Sida : le défi des années 2030

D'ici à quinze ans, le virus du sida pourrait ne plus circuler. C'est en tout cas le voeu d'Onusida, voire même son objectif, comme le laisse entendre un rapport présenté le 14 juillet et intitulé "Comment le sida a tout changé". Dans ce document, le programme commun des Nations unies sur le VIH fait à la fois un bilan et une projection sur l'évolution de la maladie.

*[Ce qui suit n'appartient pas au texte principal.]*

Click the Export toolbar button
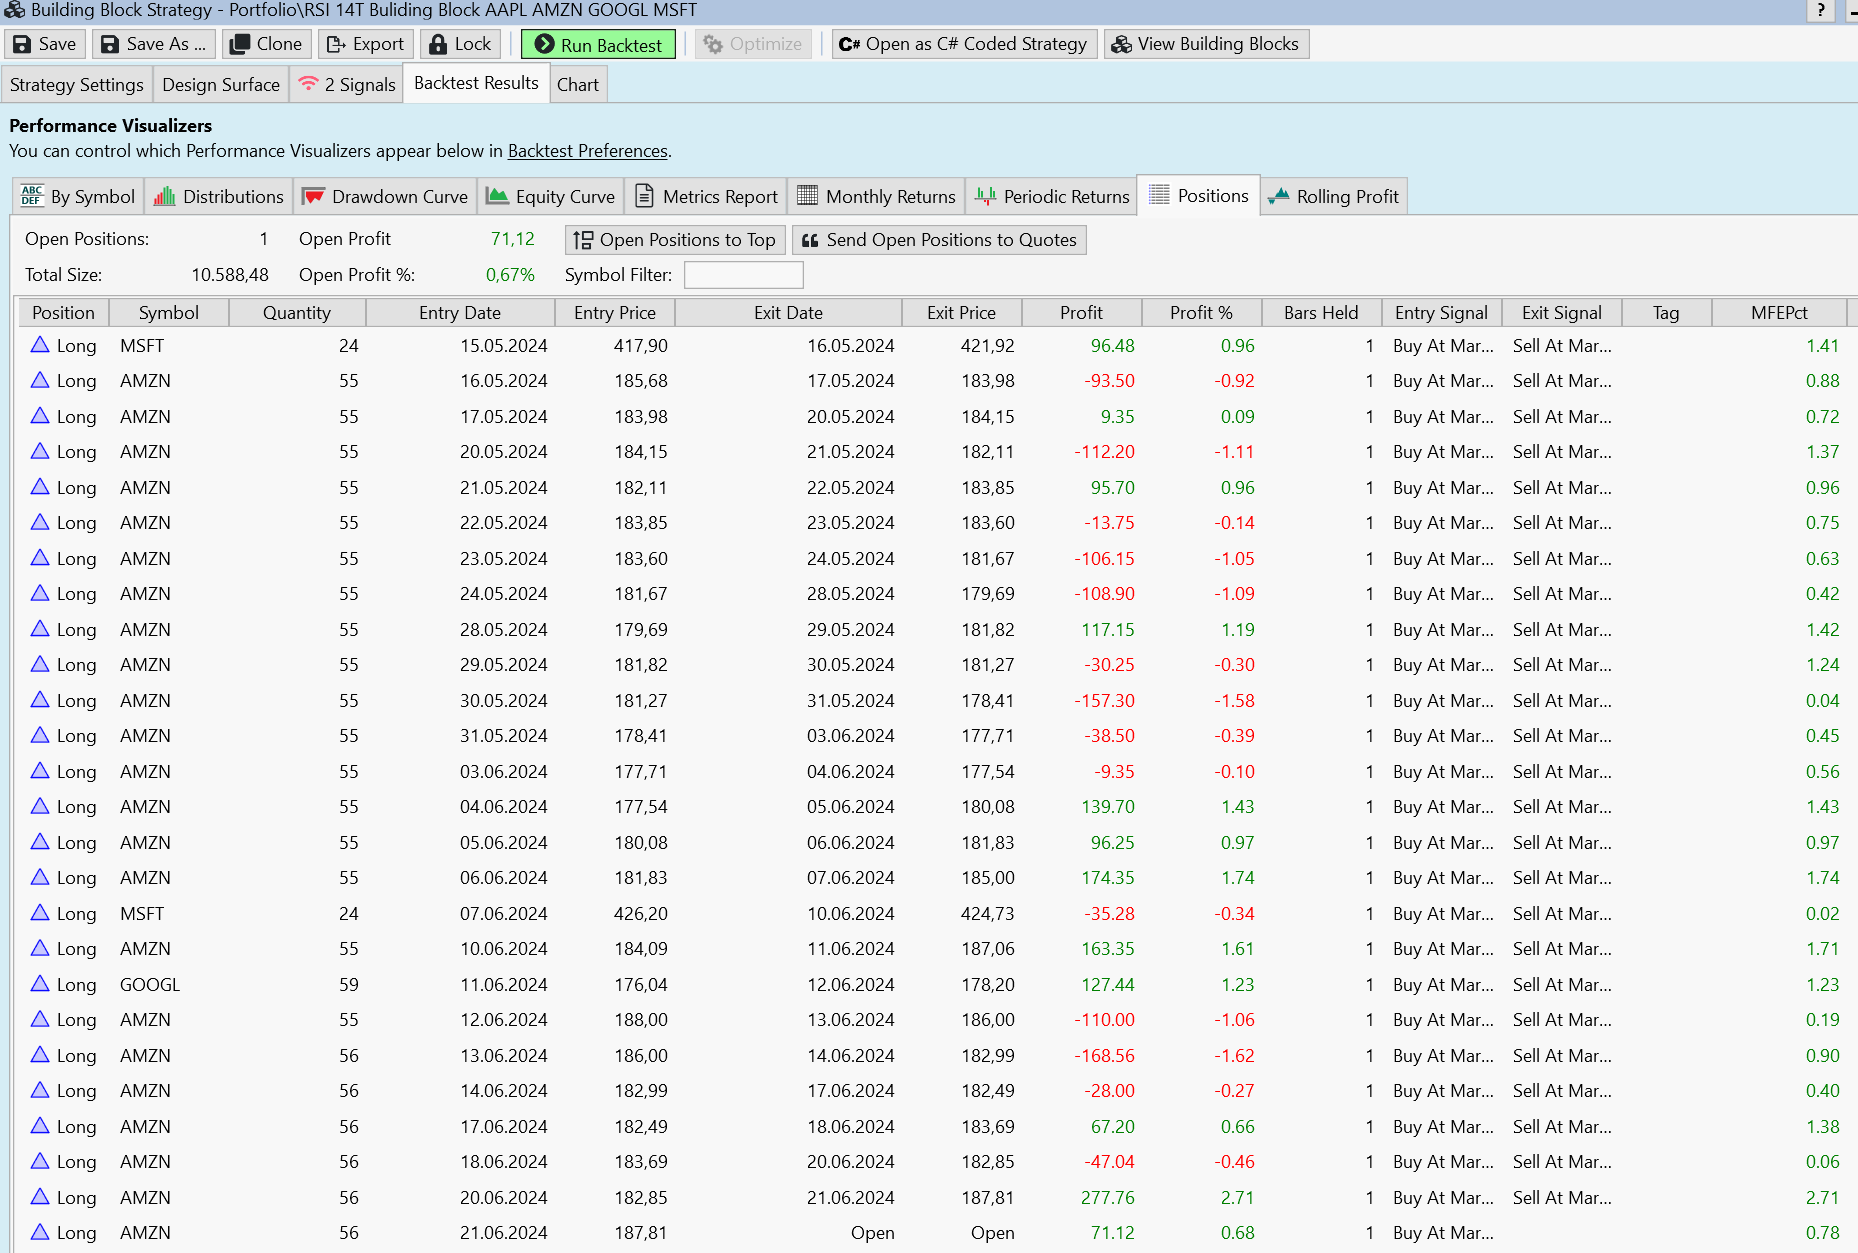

En 2001, rapporte Libération (pages 2 à 4), environ 1 million de personnes, vivant pour la plupart dans des pays riches, bénéficiaient d'un traitement antisida. Aujourd'hui, quinze fois plus de malades sont traités car d'importants moyens ont été investis. Dans un discours prononcé la semaine dernière à la Conférence internationale sur le financement du développement, le secrétaire général des Nations unies, Ban Ki-moon a estimé qu'"il faudra encore débourser 29,5 milliards d'euros par an d'ici à 2020 pour espérer en finir avec la circulation du VIH d'ici à 2030", écrit Le Figaro (page 7).

Toutefois, nuance le journal, il ne faut pas confondre la fin de la circulation du virus et l'éradication de la maladie. Celle-ci ne pourra pas être envisagée avant très longtemps puisqu'environ 35 millions de personnes vivent actuellement avec le virus dans le monde.

En 2001, on recensait 3 millions de nouvelles infections par an. Elles sont d'environ 2 millions en 2014, et en 2030, elles pourraient avoir totalement disparu.

Certaines données épidémiologiques sont néanmoins encourageantes, ajoute Libération. Par exemple, en 2001, on recensait 3 millions de nouvelles infections par an. Elles sont d'environ 2 millions en 2014, et en 2030, elles pourraient avoir totalement disparu.

Pour ce qui est du nombre de décès liés au VIH, il a chuté de plus de 40% en dix années. Pour preuve, l'espé­rance de vie d'une personne vivant avec le sida était de 36 ans en 2001 : elle est désormais de 55 ans. "En 2030, espère Michel Sidibé, le président d'Onusida, cette espérance de vie pourrait être la même que pour une personne séronégative." En d'autres termes, si l'effort se poursuit, le nombre de décès pourrait atteindre 200.000 en 2030.

Les cinq prochaines années seront donc "décisives" pour l'épidémie, prévient Michel Sidibé. "Si la riposte baisse en intensité, alors elle peut redémarrer." Outre le financement destiné à la recherche, le terme riposte inclut également les politiques de prévention, indispensables pour la maîtrise de l'épidémie.

"En 2015, le rapport montre que dans les 83 pays où se trouvent plus de 80% des personnes infectées dans le monde, l'épidémie s'est arrêtée, note Libération. Et elle commence à régresser, y compris dans des pays aussi touchés que l'Inde, le Kenya, le Mozambique, l'Afrique du Sud ou le Zimbabwe."